[Collected data]
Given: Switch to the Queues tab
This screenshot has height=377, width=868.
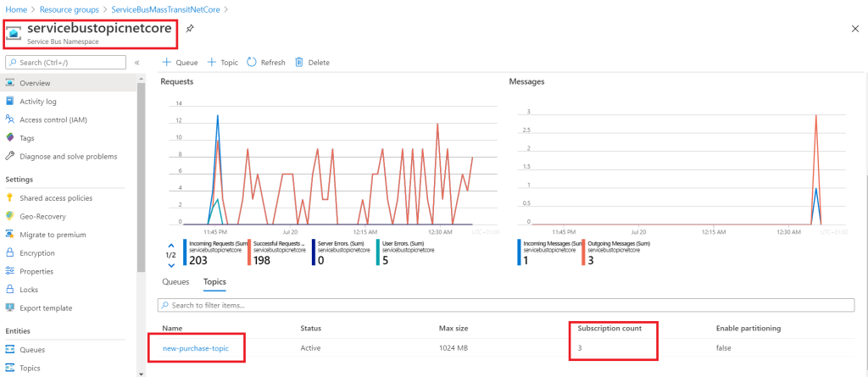Looking at the screenshot, I should [175, 282].
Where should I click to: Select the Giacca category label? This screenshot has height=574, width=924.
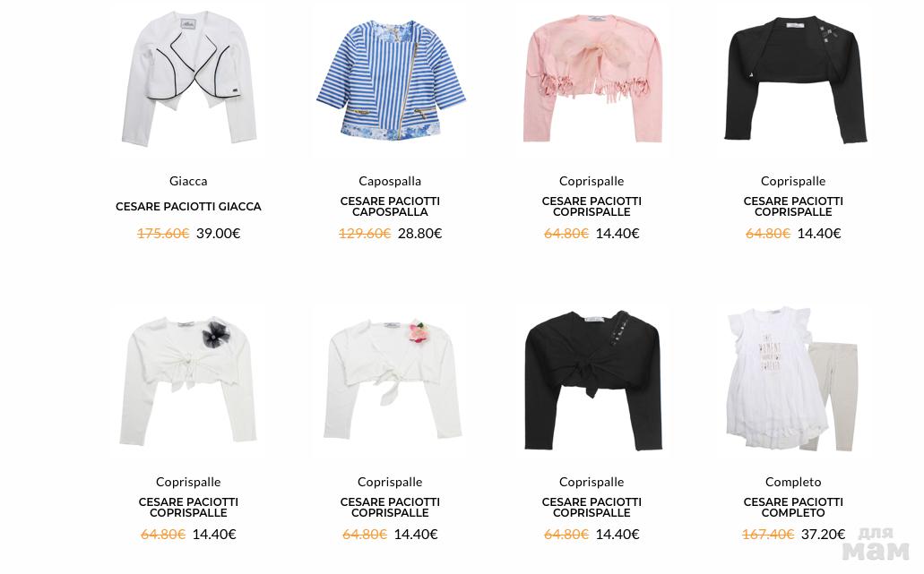[188, 181]
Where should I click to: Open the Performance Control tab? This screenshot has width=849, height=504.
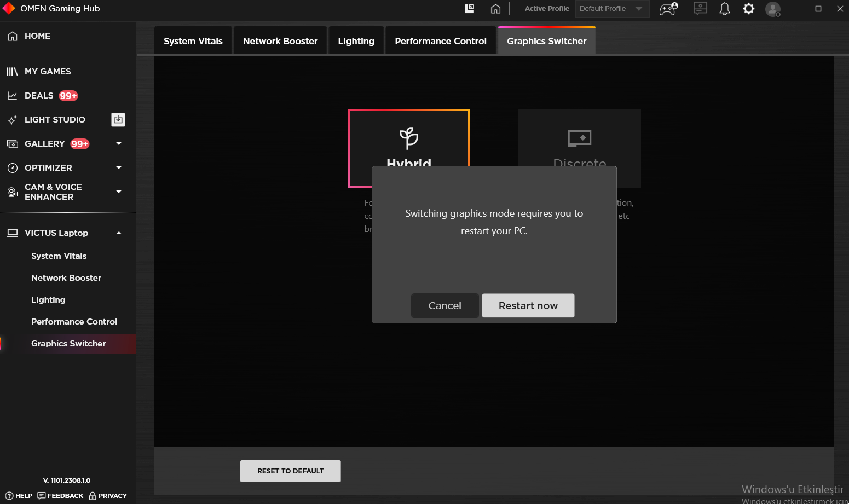click(x=440, y=40)
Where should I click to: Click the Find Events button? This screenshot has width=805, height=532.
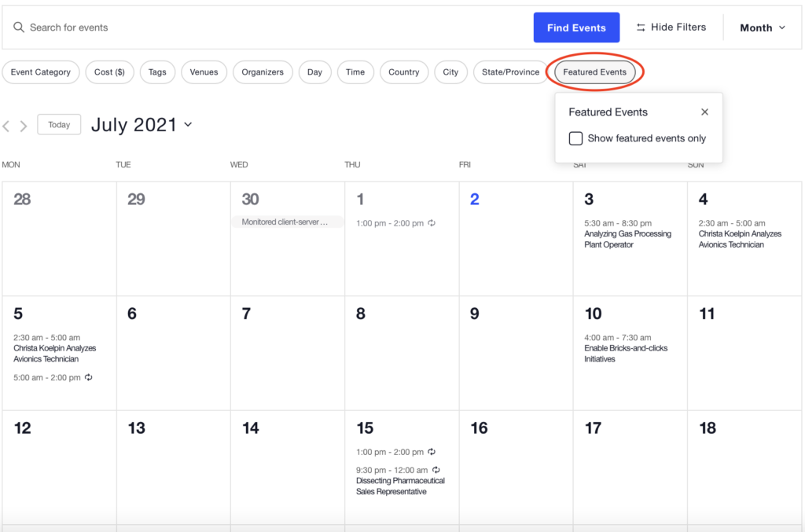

- Assignment -
Each of the lines above should be transcribed exactly; no image is to be copied.

- Response to the task -
Given: Switch to the Queues tab
This screenshot has height=377, width=868.
Looking at the screenshot, I should [175, 282].
Where should I click to: Select the Giacca category label? This screenshot has height=574, width=924.
[188, 181]
Where should I click to: Open the Performance Control tab? This screenshot has width=849, height=504.
click(x=440, y=40)
Where should I click to: Click the Find Events button? This screenshot has width=805, height=532.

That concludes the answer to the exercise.